Sim, você irá lidar com incertezas, talvez seja útil alguém já te avisar sobre isso. É que há muitos mitos rondando por aí contando uma história de que, para criar, você precisaria decidir onde quer chegar e trabalhar para estar lá o quanto antes. No primeiro instante, esse pensamento pode parecer certo. Entretanto, ao meu ver, é incompleto. A maioria das narrativas esquecem uma parte muito importante da história: é preciso saber abandonar objetivos no meio do caminho, tanto quanto persistir.

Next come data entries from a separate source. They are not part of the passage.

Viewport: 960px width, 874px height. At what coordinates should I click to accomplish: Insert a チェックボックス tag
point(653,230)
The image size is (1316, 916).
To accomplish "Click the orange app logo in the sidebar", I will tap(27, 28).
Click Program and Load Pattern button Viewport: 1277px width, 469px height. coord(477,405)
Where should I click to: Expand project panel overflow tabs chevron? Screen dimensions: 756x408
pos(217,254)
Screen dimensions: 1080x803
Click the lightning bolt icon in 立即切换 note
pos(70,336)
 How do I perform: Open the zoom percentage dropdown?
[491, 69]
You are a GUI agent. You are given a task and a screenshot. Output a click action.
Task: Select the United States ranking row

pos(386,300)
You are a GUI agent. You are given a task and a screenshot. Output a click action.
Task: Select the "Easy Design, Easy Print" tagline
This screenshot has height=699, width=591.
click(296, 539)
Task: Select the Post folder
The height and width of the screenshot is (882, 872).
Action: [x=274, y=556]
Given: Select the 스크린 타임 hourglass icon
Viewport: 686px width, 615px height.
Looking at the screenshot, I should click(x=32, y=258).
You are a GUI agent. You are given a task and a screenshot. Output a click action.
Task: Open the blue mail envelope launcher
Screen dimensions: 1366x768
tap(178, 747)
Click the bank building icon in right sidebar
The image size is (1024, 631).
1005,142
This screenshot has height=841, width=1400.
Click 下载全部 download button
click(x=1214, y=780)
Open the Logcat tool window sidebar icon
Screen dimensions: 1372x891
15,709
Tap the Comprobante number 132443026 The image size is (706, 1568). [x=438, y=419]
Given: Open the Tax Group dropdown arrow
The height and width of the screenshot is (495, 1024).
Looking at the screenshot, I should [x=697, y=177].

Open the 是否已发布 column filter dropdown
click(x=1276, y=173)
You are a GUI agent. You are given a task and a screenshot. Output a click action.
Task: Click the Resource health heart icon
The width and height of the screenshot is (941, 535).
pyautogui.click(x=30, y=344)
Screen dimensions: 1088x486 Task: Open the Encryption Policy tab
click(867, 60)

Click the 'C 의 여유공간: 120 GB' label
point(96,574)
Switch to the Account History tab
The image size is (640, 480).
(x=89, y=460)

Ao experimentar, você poderá dar passos a partir do que desperta interesse. Isso é tão importante quanto saber deixar para trás o que não faz sentido, e é igualmente relevante saber que tudo pode ser recuperado.


Penso que esse período inicial de experimentação não deve ser confundido com falta de foco, e nem levado de maneira negligente. Testar é essencial, pois idealizamos muitos fazeres que se revelam com outras qualidades quando partem da mente para a concretude. Com atenção e envolvimento, suas passagens irão construir cada vez mais repertório e, por mais que em algum momento possam parecer perdidas ou descontextualizadas, são partes que estão compondo suas decisões.


Acredito que realizar essa costura integra nossa atividade ao longo da vida toda. Por isso, é preciso aprender com envolvimento, sem se preocupar tanto com uma aplicação imediata, pois você pode resgatar repertório de muitas fases da vida. Isto é, muitos e muitos anos depois, de maneiras que você é incapaz de conceber agora.


Não é preciso uma preocupação exacerbada a respeito do que está levando consigo, apenas viver de maneira atenta, aproveitando com intenção os momentos, sem excesso de apego.


Com isso, também quero enfatizar a questão do tempo e o quanto a perspectiva linear pode ser destrutiva, pois nos ensina que o que você viveu já se foi e o futuro é incerto. Compreender que o passado está construindo nosso chão de amanhã e que podemos retomar os conhecimentos adquiridos é uma perspectiva mais generosa e fértil.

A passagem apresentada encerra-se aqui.